Où le lecteur est mis en scène pour mieux lui asséner un effet de réel en étant renvoyé à lui-même :

Ainsi ferez-vous, vous qui tenez ce livre d’une main blanche, vous qui vous enfoncez dans un moelleux fauteuil en vous disant : « Peut-être ceci va-t-il m’amuser. » Après avoir lu les secrètes infortunes du père Goriot, vous dînerez avec appétit en mettant votre insensibilité sur le compte de l’auteur, en le taxant d’exagération, en l’accusant de poésie. Ah ! sachez-le : ce drame n’est ni une fiction ni un roman. All is true, il est si véritable, que chacun peut en reconnaître les éléments chez soi, dans son cœur peut-être.

Où est affirmée l’importance du décor — et où l’horreur est à écrire dans le champ moral :

Nul quartier de Paris n’est plus horrible, ni, disons-le, plus inconnu. La rue Neuve-Sainte-Geneviève surtout est comme un cadre de bronze, le seul qui convienne à ce récit, auquel on ne saurait trop préparer l’intelligence par des couleurs brunes, par des idées graves ; ainsi que, de marche en marche, le jour diminue et le chant du conducteur se creuse, alors que le voyageur descend aux Catacombes. Comparaison vraie ! Qui décidera de ce qui est plus horrible à voir, ou des cœurs desséchés, ou des crânes vides ?
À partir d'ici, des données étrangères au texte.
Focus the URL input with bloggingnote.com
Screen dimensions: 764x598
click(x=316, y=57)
Où Paris, pour qui sait zoomer, peut encore être terra incognita :

Mais Paris est un véritable océan. Jetez-y la sonde, vous n’en connaîtrez jamais la profondeur. Parcourez-le, décrivez-le : quelque soin que vous mettiez à le parcourir, à le décrire ; quelque nombreux et intéressés que soient les explorateurs de cette mer, il s’y rencontrera toujours un lieu vierge, un antre inconnu, des fleurs, des perles, des monstres, quelque chose d’inouï, oublié par les plongeurs littéraires. La maison Vauquer est une de ces monstruosités curieuses.
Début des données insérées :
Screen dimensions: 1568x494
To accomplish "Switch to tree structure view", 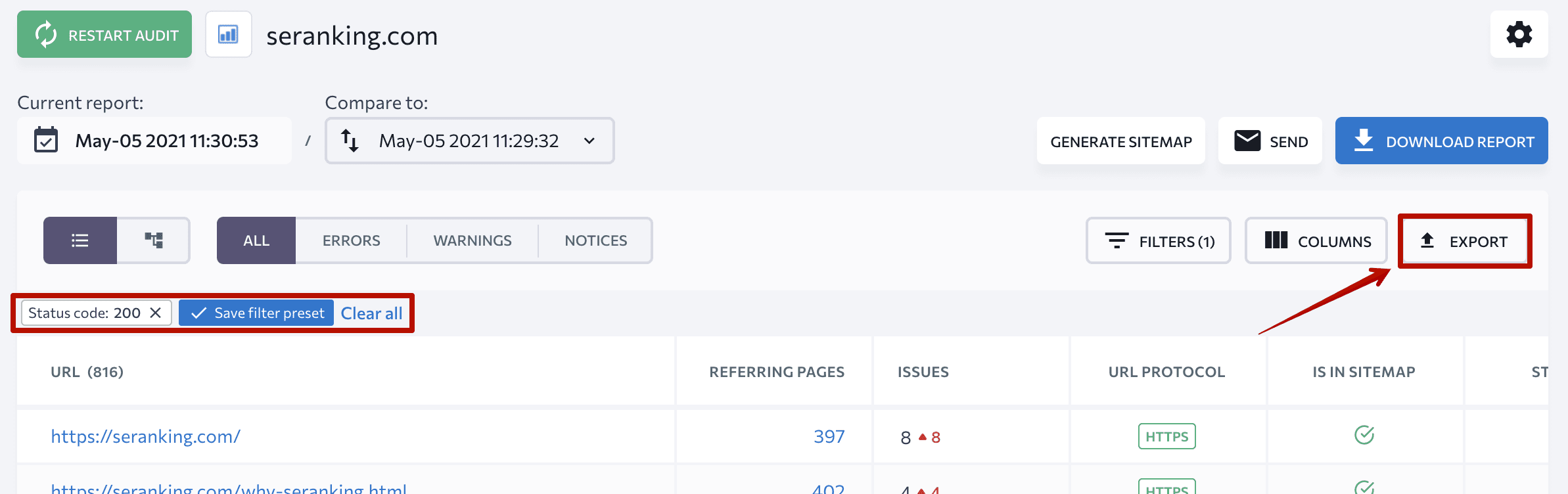I will 154,240.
Où Paris est à l’image du monde :

Mais dit Eugène avec un air de dégoût, votre Paris est donc un bourbier ?

— Et un drôle de bourbier, reprit Vautrin. Ceux qui s’y crottent en voiture sont d’honnêtes gens, ceux qui s’y crottent à pied sont des fripons. Ayez le malheur d’y décrocher n’importe quoi, vous êtes montré sur la place du Palais-de-Justice comme une curiosité. Volez un million, vous êtes marqué dans les salons comme une vertu. Vous payez trente millions à la gendarmerie et à la justice pour maintenir cette morale-là… Joli !
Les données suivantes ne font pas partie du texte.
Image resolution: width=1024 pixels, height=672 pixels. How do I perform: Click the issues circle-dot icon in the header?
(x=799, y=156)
Je pense comme vous, dit-elle en pressant la main de la vicomtesse. Le monde est un bourbier, tâchons de rester sur les hauteurs.

Où de nouveau des vies mécaniques :

D’ailleurs, aucune de ces personnes ne se donnait la peine de vérifier si les malheurs allégués par l’une d’elles étaient faux ou véritables. Toutes avaient les unes pour les autres une indifférence mêlée de défiance qui résultait de leurs situations respectives. Elles se savaient impuissantes à soulager leurs peines, et toutes avaient, en se les contant, épuisé la coupe des doléances. Semblables à de vieux époux, elles n’avaient plus rien à se dire. Il ne restait donc entres elles que les rapports d’une vie mécaniques, le jeu de rouages sans huile. Toutes devaient passer droit dans la rue devant un aveugle, écouter sans émotion le récit d’une infortune, et voir dans une mort la solution d’un problème de misère qui les rendait froides à la plus terribles agonie.

des faces où les passions n’avaient laissé que leurs cordes et leur mécanisme

Où le nom, moteur du récit :

Malheureusement, à la fin de la deuxième année, M. Goriot justifia les bavardages dont il était l’objet en demandant à madame Vauquer de passer au second étage, et de réduire sa pension à neuf cents francs. Il eut besoin d’une si stricte économie, qu’il ne fit plus de feu chez lui pendant l’hiver. La veuve Vauquer voulut être payée d’avance ; à quoi consentit M. Goriot, que dès lors elle nomma le père Goriot.

Mais, reprit l’étudiant, je viens de voir sortir de chez vous un monsieur avec lequel je suis porte à porte dans la même pension, le père Goriot.

À ce nom enjolivé du mot père, le comte, qui tisonnait, jeta les pincettes dans le feu, comme si elles lui eussent brûlé les mains, et se leva.

— Monsieur, vous auriez pu dire M. Goriot ! s’écria-t-il.

En prononçant le nom du père Goriot, Eugène avait donné un coup de baguette magique, mais dont l’effet était inverse de celui qu’avaient frappé ces mots : « parent de madame de Beauséant. »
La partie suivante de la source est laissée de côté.